Faster, safer, cheaper ways to change and add to them enables them to sprint ahead of their competitors.
It’s all about having an agile business!
But we all know that, and it is a bit of a cliché. So how does it work in practice? And what does business agility have to do with APIs? I’m glad you asked because it has everything to do with APIs.
To run a business, we have business processes. We put them into systems that help us run the processes the same way every time and ensure we don’t forget anything.
The vital part of a business process isn’t the steps required to perform it. It is essential, of course, but not for them that want to use it. For the users, the information needed to start it and its result are the critical parts.
Having a customer apply for a loan starts with collecting information from the customer and results with either an approval or rejection. How the process works internally isn’t relevant for the customer or others that use the process.
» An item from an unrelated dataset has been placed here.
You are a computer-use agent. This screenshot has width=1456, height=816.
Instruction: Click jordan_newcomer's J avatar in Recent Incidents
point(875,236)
An API packages a business process into a package that hides the internals and exposes only the information it needs and its result. So when using an API, we don’t need to understand how the process does what it does, as long as we can provide the information to start it and know which result to expect.
Having these packages with business processes inside(APIs) gives us a catalog of business capabilities.
When we start a new project, we can look at the catalog and see which processes are there and which processes are missing. This knowledge helps us evaluate business cases better because holes in the catalog directly translate to work we need to do.
The other side of the equation is when a process is already there. Then it can be reused. Reuse gets us to market faster and makes the project cheaper at the same time.
Defining a business process in detail to create an API is difficult and time-consuming. But when we have an API, it provides us with a building block that we can reuse. So it is worth investing effort into creating them because the more building blocks we have, the faster we can add value.
It is not always needed to build something new. Sometimes it is possible to change the project slightly to reuse something existing. Having a catalog give the needed transparency to evaluate what is feasible and what isn’t.
Thinking of business processes as reusable IT packages isn’t how we historically think about building IT systems. It requires close collaboration between the people in business who understand the processes and potential for reusing them.
With API thinking, there is a duality. In IT, we can do a lot to package the business processes we know about. But it is just as necessary from the business side to look at the catalog and find ways to reuse and improve what we already have.
The more we consolidate and improve processes, the more value APIs give us.